Delaware: Last Wednesday, Gov. Carney (D) signed an AI study bill (DE HB 333) into law. The new law creates the Delaware Artificial Intelligence Commission tasked with making recommendations to lawmakers on AI utilization and safety and requires an inventory of all current state uses of generative AI technology and identify high-risk areas for the implementation of AI.
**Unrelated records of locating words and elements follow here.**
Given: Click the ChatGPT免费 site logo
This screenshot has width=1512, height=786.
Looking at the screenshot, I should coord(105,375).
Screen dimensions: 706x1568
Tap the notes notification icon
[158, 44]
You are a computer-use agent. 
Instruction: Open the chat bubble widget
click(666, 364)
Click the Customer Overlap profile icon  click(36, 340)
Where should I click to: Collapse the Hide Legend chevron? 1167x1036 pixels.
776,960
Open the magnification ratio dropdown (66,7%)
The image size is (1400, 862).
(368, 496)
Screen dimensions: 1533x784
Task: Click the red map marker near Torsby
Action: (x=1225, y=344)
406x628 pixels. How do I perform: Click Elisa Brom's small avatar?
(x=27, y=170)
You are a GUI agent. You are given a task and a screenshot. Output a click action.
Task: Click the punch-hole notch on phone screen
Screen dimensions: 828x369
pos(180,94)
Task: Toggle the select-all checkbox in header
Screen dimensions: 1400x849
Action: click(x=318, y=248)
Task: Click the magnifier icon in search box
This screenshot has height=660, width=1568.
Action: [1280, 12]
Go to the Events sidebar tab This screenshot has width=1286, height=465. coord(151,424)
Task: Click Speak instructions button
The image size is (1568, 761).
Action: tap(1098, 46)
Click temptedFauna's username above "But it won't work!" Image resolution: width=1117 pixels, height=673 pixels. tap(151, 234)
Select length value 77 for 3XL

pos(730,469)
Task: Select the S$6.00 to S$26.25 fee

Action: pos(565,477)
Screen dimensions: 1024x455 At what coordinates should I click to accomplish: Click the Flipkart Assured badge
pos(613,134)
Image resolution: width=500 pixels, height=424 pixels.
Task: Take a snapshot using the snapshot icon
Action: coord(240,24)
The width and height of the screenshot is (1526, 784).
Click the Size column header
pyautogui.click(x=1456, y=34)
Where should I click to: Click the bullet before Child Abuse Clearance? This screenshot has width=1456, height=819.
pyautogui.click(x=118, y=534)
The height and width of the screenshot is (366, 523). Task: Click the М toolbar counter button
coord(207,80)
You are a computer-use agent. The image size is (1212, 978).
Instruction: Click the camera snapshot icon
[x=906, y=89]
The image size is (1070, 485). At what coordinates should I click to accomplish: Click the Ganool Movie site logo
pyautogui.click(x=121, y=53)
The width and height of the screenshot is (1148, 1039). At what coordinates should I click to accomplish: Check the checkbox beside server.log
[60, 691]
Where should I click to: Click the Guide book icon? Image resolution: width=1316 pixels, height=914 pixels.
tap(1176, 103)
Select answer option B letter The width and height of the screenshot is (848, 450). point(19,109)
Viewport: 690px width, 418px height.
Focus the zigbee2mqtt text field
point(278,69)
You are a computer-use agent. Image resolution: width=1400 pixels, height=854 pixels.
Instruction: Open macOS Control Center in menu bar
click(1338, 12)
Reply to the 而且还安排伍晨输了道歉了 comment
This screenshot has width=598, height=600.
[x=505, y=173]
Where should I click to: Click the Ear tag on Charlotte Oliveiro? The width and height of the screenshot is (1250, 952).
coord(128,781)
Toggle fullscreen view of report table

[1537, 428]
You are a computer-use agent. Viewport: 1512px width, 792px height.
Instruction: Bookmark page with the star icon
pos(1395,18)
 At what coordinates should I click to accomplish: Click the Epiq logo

New Hampshire: On Monday, Gov. Sununu (R) signed bills addressing sexual deepfakes (NH HB 1319) and state agency’s use of AI (NH HB 1688) into law. The first new law amends the crime of nonconsensual dissemination of private sexual images to include certain synthetic sexual images. The second bill restricts the ways that state agencies can use AI.
Wisconsin: On Wednesday, the Legislative Council Study Committee on the Regulation of Artificial Intelligence held its first meeting, focusing on the impact on the state workforce. The group will meet again in August to discuss deepfakes and the role of AI in misinformation.
New Jersey: On Thursday, Gov. Murphy (D) signed a bill (NJ SB 3432) to create the Next New Jersey Program to attract new investment to the state in the artificial intelligence industry through tax credits. Businesses with agreements with the New Jersey Economic Development Authority will be eligible for a tax credit equalling the lesser of the product of 0.1% of the eligible business’s total capital investment multiplied by the number of new full-time jobs; 25% of the eligible business’s total capital investment; or $250 million.